Elasticsearch集群知识笔记

Elasticsearch内部提供了一个rest接口用于查看集群内部的健康状况：

curl -XGET http://localhost:9200/_cluster/health

response结果：

{
"cluster_name": "format-es",
"status": "green",
...
}

这里的status有3种状态，分别是green(所有主分片和复制分片都可用)，yellow(所有主分片可用，但不是所有复制分片都可用)和red(不是所有主分片可用)。

分片(Shard)

Elasticsearch中的索引(index)是由分片(shard)构成的。

比如我们集群中有个索引users，该索引由3个分片组成，那么这个users索引中的文档数据将分布在这3个分片中。
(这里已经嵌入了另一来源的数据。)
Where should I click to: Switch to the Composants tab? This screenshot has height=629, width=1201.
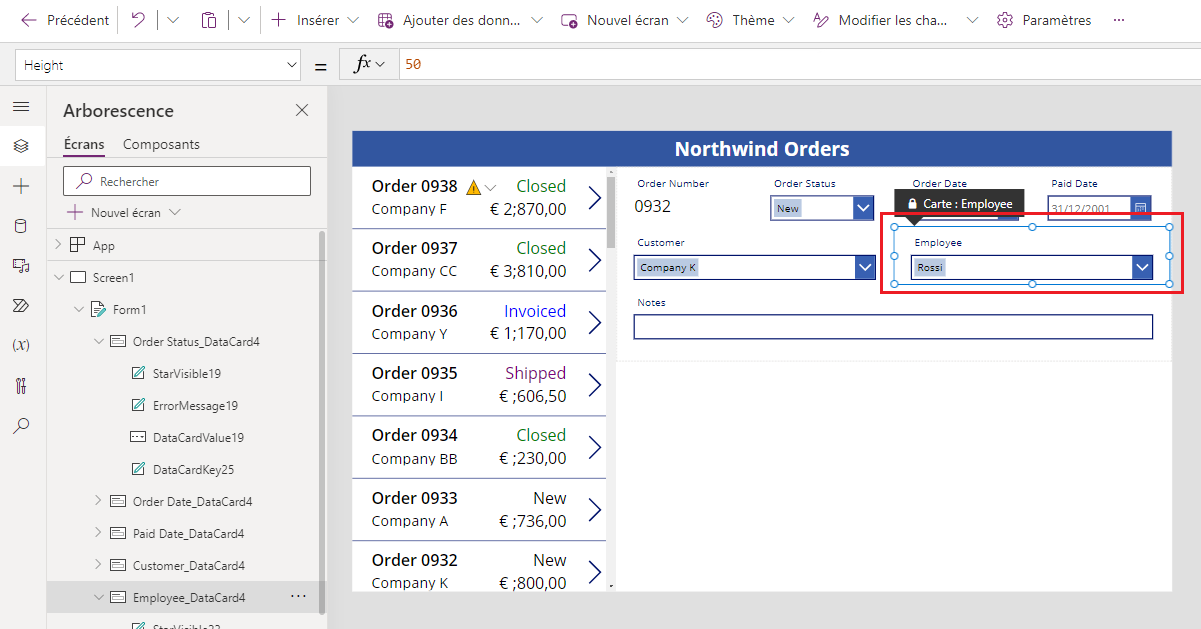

users索引中的文档是根据下面这个规则确定该文档属于哪个分片：

shard = hash(routing) % number_of_primary_shards // routing值默认是文档的_id，number_of_primary_shards是索引的主分片个数

这个routing默认是文档的_id，可以自定义(文章后面部分会举例说明)。

这3个分片可以进行复制，复制是为了实现容错性，比如复制1份，那么一共就需要6个分片(3个主分片+3个主分片复制出来的复制分片)。

users索引的创建命令(主分片3个，复制1份)：

curl -XPUT http://localhost:9200/users -d '
{
"settings": {
"number_of_shards": 3,
"number_of_replicas": 1
}
}
'

创建完users索引之后，es集群(单节点)分片情况如下：

由于users索引有3个分片，es内部会创建出3个分片，分别是P0、P1和P2(大写P指的是primary)，且这3个分片都是主分片。users索引需要对分片进行复制1份，所以这3个主分片都需要复制1份，分别对应R0、R1和R2这3个复制分片(大写R指的是replica)。这个时候我们的集群只有1个节点node-1，所以复制分片并没有起作用(如果复制分片和主分片在同一个节点了，那么这个复制分片的意义就不存在了。复制分片的意义在于容错性，当一个节点挂了，另一个节点上的分片可以代替挂掉节点上的分片)。

查看健康状态：

curl -XGET http://localhost:9200/_cluster/health

response结果：

{
"cluster_name": "format-es",
"status": "yellow",
"timed_out": false,
"number_of_nodes": 1,
"number_of_data_nodes": 1,
"active_primary_shards": 3,
"active_shards": 3,
"relocating_shards": 0,
"initializing_shards": 0,
"unassigned_shards": 3,
"delayed_unassigned_shards": 0,
"number_of_pending_tasks": 0,
"number_of_in_flight_fetch": 0,
"task_max_waiting_in_queue_millis": 0,
"active_shards_percent_as_number": 50
}

这里可以看到，集群的状态变成了yellow。这是因为users索引中的分片需要复制1份，但是没有足够的机器用来存储复制出来的复制分片，还有其它的一些字段比如unassigned_shards字段为3，对应R0、R1和R2这3个未分配的复制分片。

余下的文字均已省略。